- _Excerpted records_:
— START —

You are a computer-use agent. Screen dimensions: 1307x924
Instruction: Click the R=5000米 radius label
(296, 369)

— END —
— START —

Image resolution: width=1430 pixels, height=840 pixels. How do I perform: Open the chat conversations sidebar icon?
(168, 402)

— END —

- _Task to carry out_: Count the lines in the records above that contain the word "Instruction", and state only that number.

- _Completed task_: 1